• SHORT EXERCISE:
In the lines below, find each one that contains the word "button" and write all of those lines out in full.

***

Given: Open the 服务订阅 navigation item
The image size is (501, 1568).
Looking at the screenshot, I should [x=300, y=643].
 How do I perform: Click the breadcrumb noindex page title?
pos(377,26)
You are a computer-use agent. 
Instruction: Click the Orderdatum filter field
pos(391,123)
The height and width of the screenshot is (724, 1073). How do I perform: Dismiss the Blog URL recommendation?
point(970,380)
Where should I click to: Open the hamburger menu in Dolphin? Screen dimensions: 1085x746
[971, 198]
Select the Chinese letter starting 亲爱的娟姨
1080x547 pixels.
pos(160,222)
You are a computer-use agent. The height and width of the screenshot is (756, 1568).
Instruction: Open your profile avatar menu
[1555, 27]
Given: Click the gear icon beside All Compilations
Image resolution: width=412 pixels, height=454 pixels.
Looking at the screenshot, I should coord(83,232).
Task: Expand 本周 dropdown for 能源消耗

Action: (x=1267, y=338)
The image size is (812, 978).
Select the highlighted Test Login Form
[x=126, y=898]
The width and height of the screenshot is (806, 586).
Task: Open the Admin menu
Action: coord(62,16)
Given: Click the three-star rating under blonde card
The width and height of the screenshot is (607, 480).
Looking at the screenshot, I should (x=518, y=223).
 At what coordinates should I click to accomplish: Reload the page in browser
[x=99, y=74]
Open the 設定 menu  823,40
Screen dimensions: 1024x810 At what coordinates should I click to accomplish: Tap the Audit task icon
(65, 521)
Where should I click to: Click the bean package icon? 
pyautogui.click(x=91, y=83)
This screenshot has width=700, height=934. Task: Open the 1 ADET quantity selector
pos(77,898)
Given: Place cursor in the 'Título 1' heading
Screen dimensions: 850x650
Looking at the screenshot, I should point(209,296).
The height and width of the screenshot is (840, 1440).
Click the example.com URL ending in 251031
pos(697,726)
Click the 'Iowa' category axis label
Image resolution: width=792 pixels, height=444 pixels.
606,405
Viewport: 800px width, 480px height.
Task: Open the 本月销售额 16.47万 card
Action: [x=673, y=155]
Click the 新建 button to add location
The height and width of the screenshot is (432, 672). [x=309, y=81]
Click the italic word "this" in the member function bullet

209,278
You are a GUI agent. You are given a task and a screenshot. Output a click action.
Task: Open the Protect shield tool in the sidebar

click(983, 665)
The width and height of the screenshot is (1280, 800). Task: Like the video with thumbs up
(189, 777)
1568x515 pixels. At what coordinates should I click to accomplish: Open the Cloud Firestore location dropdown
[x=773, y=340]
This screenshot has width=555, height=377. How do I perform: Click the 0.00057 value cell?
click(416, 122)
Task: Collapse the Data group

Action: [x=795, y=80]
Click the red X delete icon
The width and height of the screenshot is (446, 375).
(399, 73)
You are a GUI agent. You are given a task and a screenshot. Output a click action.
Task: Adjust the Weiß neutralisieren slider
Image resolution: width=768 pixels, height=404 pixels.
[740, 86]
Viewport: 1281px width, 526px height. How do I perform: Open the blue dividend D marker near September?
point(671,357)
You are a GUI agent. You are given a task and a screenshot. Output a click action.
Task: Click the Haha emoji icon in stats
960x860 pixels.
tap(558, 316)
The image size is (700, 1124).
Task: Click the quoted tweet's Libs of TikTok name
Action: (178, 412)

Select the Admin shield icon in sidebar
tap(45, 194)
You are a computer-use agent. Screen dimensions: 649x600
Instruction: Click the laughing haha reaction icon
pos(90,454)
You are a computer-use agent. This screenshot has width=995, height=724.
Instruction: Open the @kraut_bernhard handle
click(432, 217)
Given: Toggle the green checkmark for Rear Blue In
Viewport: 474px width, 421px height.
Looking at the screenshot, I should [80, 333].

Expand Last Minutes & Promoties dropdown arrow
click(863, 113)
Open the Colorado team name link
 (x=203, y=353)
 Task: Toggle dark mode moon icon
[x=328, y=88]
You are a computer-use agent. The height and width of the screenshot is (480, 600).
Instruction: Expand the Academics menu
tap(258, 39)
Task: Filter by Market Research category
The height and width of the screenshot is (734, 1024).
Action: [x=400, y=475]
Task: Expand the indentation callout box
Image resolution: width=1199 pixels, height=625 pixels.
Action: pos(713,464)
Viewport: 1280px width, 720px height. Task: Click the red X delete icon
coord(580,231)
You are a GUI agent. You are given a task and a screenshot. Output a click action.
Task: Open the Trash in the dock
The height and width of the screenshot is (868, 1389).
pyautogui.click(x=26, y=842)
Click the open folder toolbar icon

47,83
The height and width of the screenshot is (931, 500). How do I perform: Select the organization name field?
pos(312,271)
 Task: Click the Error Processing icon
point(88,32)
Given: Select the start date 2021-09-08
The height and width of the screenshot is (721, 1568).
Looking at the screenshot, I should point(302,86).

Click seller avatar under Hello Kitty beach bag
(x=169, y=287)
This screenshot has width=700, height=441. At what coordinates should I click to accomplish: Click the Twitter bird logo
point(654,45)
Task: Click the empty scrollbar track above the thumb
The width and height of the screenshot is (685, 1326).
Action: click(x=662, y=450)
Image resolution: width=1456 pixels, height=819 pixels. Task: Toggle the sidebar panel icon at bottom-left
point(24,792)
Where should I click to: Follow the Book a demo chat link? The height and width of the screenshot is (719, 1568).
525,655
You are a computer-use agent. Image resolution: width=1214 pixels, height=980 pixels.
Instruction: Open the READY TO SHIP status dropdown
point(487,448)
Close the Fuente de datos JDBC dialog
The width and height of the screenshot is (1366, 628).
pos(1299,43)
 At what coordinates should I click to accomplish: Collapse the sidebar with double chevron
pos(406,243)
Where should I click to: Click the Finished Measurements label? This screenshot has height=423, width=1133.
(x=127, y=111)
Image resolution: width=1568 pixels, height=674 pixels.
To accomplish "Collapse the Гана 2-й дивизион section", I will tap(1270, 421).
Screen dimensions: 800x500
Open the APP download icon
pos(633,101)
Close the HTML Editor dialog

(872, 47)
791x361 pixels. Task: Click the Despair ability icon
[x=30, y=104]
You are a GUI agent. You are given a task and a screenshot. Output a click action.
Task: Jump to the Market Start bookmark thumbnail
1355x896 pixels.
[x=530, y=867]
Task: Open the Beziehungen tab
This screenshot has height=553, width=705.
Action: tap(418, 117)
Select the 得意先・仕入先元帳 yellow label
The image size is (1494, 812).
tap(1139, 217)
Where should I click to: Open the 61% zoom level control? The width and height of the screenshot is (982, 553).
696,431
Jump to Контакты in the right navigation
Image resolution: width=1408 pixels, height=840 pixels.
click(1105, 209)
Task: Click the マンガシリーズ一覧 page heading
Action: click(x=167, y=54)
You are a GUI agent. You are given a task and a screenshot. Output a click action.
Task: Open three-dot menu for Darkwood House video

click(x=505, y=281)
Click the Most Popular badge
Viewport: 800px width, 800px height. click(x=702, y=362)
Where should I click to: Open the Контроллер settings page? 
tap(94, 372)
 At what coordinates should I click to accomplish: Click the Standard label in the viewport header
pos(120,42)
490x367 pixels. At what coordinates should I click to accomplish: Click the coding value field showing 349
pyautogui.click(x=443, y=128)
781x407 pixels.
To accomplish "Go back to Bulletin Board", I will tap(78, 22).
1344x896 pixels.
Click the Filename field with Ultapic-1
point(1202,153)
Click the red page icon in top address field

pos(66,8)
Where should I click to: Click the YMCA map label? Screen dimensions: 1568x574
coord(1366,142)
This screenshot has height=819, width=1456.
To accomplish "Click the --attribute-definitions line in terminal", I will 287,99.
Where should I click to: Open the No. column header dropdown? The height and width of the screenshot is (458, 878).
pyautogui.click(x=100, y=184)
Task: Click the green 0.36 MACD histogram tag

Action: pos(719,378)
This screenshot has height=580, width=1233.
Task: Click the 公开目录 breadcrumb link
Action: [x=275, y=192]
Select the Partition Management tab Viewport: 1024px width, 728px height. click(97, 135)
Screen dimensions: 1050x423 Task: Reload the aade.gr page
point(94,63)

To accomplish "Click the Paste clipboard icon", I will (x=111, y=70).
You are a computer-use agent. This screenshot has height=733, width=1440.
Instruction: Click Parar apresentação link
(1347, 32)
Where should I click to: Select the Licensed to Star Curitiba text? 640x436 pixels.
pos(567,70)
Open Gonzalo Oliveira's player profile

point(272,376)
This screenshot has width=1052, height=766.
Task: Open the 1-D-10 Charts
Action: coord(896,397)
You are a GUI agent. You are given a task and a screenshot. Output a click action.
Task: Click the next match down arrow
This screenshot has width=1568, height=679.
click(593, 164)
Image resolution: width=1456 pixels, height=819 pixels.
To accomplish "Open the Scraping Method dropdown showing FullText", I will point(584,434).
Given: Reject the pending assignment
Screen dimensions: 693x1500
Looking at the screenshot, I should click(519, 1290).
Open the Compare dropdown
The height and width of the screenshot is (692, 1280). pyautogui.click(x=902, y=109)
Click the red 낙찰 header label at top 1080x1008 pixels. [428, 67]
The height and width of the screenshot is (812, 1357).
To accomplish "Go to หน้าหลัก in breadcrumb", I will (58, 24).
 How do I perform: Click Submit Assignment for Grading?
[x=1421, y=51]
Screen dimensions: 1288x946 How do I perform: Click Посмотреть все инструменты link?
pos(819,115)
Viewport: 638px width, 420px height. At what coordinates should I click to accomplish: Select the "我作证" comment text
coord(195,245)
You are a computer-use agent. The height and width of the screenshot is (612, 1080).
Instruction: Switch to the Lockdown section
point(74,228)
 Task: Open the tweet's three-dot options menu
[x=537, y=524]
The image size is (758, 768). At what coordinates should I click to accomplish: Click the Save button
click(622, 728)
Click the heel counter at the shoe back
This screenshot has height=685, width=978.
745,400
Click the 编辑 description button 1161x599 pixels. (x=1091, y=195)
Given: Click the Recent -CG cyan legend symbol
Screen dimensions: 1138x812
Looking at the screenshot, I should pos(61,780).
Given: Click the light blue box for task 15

***

• EXERCISE RESULT:
Click the 新建 button to add location
The image size is (758, 768). At what coordinates should I click to accomplish: Click the Save button
Click the 编辑 description button 1161x599 pixels. (x=1091, y=195)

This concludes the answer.